BEGIN
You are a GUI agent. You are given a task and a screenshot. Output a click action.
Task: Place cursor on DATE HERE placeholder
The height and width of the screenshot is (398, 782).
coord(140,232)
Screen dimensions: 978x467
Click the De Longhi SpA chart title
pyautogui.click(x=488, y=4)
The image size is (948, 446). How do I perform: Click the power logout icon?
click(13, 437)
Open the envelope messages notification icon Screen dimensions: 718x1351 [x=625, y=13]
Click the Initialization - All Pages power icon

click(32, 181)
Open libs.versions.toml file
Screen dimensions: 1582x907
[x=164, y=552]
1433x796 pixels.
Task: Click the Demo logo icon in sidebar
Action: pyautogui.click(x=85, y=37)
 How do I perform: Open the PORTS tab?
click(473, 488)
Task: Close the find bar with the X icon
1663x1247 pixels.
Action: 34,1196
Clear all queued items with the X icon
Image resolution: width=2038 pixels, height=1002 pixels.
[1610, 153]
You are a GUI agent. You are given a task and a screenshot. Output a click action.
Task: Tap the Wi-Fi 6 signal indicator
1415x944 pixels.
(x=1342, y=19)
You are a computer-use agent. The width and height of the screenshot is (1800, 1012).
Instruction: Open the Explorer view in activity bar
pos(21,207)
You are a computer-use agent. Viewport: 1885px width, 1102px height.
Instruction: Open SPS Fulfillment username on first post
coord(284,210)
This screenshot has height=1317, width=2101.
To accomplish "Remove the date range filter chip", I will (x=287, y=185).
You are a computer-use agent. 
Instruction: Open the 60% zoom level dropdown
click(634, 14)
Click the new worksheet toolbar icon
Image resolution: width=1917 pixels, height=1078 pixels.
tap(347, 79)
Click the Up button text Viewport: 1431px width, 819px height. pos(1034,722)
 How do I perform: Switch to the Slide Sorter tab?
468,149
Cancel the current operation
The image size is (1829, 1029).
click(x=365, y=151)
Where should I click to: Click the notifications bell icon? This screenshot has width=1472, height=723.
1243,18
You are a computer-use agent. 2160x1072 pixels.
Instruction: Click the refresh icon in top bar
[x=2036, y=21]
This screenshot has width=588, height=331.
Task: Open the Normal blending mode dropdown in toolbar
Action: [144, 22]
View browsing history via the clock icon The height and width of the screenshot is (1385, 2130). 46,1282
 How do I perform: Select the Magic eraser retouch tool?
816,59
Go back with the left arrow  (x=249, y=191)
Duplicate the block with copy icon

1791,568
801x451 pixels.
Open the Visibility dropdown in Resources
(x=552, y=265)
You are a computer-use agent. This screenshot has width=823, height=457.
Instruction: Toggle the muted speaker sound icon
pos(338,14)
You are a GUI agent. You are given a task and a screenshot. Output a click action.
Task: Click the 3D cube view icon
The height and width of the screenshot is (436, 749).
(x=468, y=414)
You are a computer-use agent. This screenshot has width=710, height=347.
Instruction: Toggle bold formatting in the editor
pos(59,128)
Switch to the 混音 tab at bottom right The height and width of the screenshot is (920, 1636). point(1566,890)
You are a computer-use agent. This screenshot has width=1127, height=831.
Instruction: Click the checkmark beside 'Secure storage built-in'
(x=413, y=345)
END
ASSIGNMENT
One line above contains "has width=710, height=347.". Output that line and each one after it, word for word, and nothing else.

RESPONSE AREA
You are a computer-use agent. This screenshot has width=710, height=347.
Instruction: Toggle bold formatting in the editor
pos(59,128)
Switch to the 混音 tab at bottom right The height and width of the screenshot is (920, 1636). point(1566,890)
You are a computer-use agent. This screenshot has width=1127, height=831.
Instruction: Click the checkmark beside 'Secure storage built-in'
(x=413, y=345)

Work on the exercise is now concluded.